Why is privacy important?
There's a problem with digital communications today: too many people believe that privacy is dead. And a lot of them think the "death" of privacy will create a safer world. But privacy is not about hiding crimes, it is about controlling your personal information.
Splintermail's mission is to deliver privacy to every email user.
Email without Encryption
Let's pretend that you are a user of a certain popular company. We don't want to name names, so we will refer to this company as a Surveillance Company Hiding Malintent Under a Convenient Service (or "schmucs", for short). Now pretend that you received the following email at your shmucs.com account confirming an unfortunate medical condition:
Subject: Positive Diagnosis From: HerpesClinic <firstname.lastname@example.org> To: You <email@example.com> Date: Wed, 4 Jul 1984 12:00:00 Dear Human, We are writing in response to the tests you took last week in our clinic. We regret to inform you that you do have the herpes virus. Sincerely, Herpes Clinic
Oooh... I'm sorry to hear that.
Now even though you haven't committed a crime, you probably don't want just anybody to read that email. It's a private matter, right?
But the schmucs.com Terms of Service clearly states that they are going to read through your emails. So then later, when you show Mom something online, she starts to wonder why all the advertisements you receive (which are controlled by schmucs.com) are for herpes medications.
Well, good-bye, privacy. You should know that this sort of thing really does happen.
Email with Traditional Encryption
Let's suppose that the Herpes Clinic is very concerned about about your privacy, and they sent you an email using traditional GPG encryption. This is how it might look instead:
Subject: Positive Diagnosis From: HerpesClinic <firstname.lastname@example.org> To: You <email@example.com> Date: Wed, 4 Jul 1984 12:00:00 -----BEGIN PGP MESSAGE----- W5fBeCrIReltr7lL6ZwQkZbjzONeb0I4tK0yoSJ9p9SEpw jSGkIX0ByObHMSE+s53UDZSAudWYGYES7CcnQxoojQEI3P YgQXpeIlNy/0hEp7O+uUWNaWGCSwU5XUvW55Ne0N/xE7lk K8JK9Y5DfcxwT7qkf2OvfUlfIULqHSI+AecbZqX1jNrOx3 JmrAhcgQFgXmvH+uvRp1M8U5c6LjeL3JjDGxCZ+Hmm32ub -----END PGP MESSAGE-----
Phew, good thing nobody could possibly infer your condition from that email. Except, wait... traditional GPG encryption doesn't encrypt any of the email metadata, which is pretty damning in this case. Most people without herpes probably aren't communicating with the Herpes Clinic, and it in this case the subject line says as much as the entire message. In fact, it is common for the metadata of your communications to contain critically sensitive information. Metadata needs to be encrypted too!

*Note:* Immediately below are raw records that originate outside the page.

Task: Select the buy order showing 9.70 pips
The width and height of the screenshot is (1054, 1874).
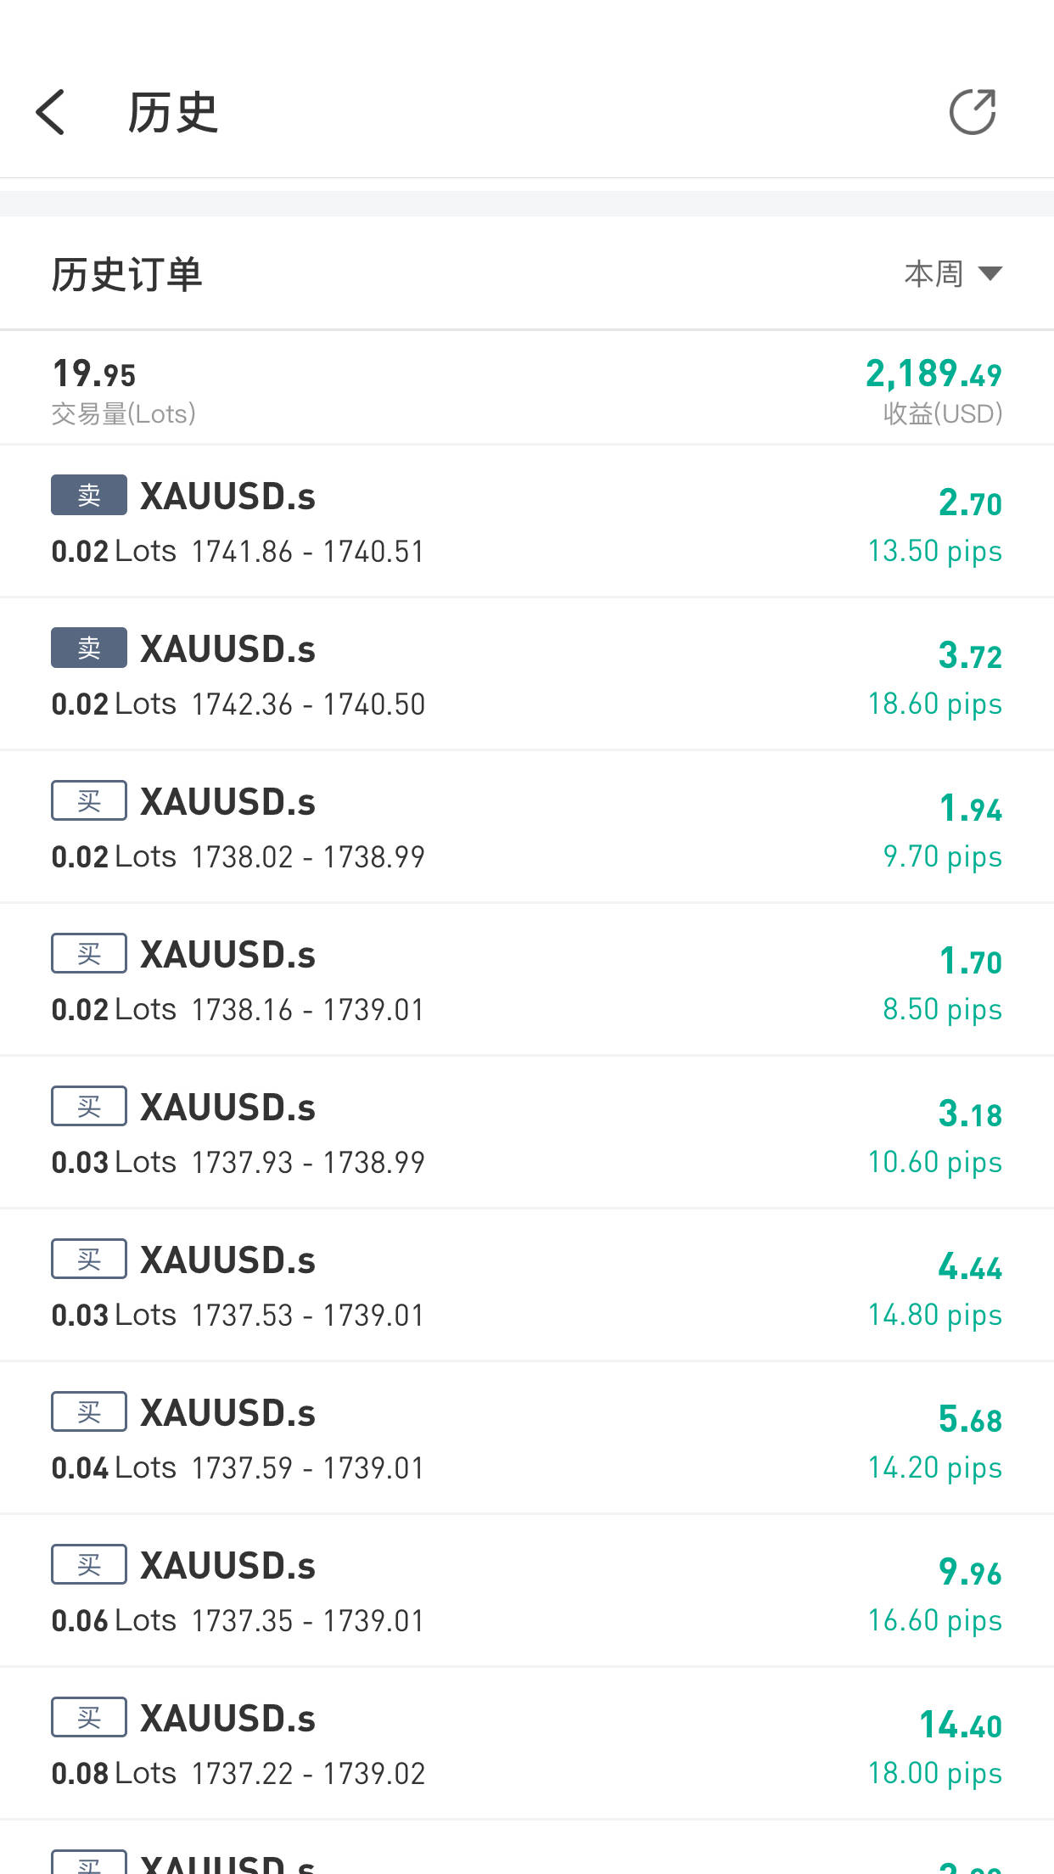Action: (526, 828)
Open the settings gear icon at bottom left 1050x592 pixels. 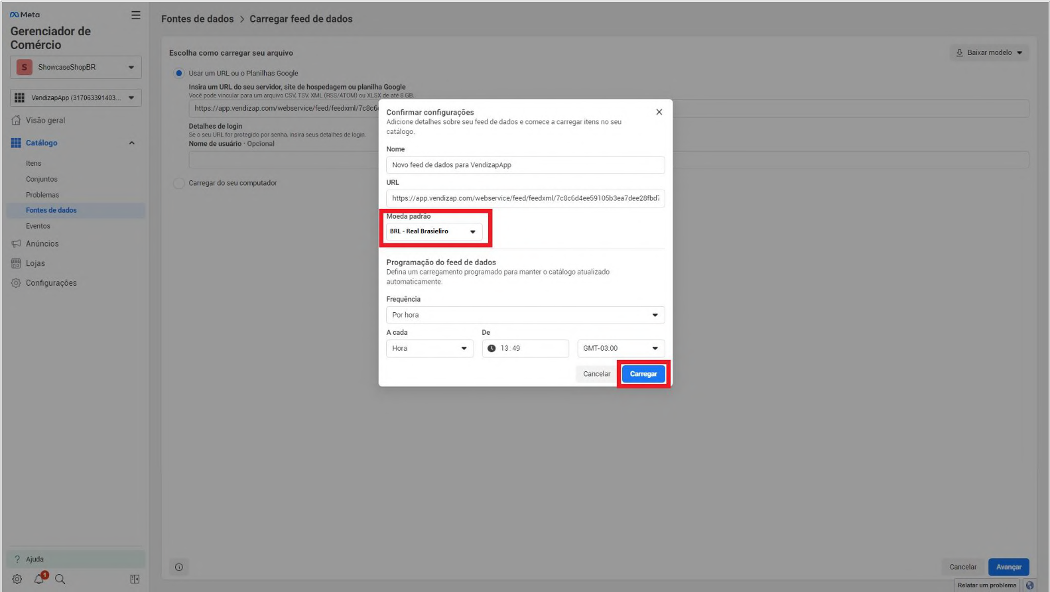click(x=17, y=579)
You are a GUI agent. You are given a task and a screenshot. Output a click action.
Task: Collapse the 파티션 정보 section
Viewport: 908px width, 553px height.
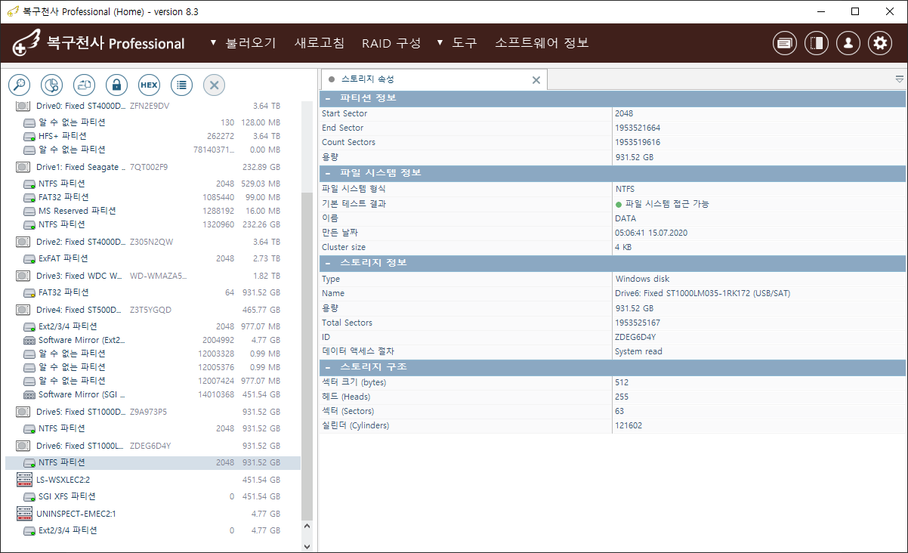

Email with Splintermail Encryption
Now suppose that you received the same email to your Splintermail email account. This is how we would store your email:
-----BEGIN SPLINTERMAIL MESSAGE----- vSeqj5myntrvLR5/cJtH6CR8rwtI1ZNVn7waLx7x2SHhz hMK7w25TbVXVAPzDG1uEZWupoCe3G87s99pNP1ltyrgbh 8Sp3X8YJzhqp97n9PXRp94J1ItqT5rwJhSOdF9dEUGo3u eHHv+CiyzycS+6ENRLtnWvODHWQqMFQUQ2781qA+dbKRf qlvbY97Iz/MsjkBQdQ2frivbB8WvkGH3U80CL73ESRKiE 3PP5lWeXdTCutk2RM4UuRJaCTNiTauUalsEzm6kcob3r/ CfQiFEKvUK0o2Y2tsVrc5sg80VD09Zrm1PyG7mdklwsbB E1WrmQ0GLo+NUOFQb58dkf9ER9NunIB1gpvmyC5GXmdUu -----END SPLINTERMAIL MESSAGE-----
When everything is encrypted, there is nothing to analyze. Your private information stays private.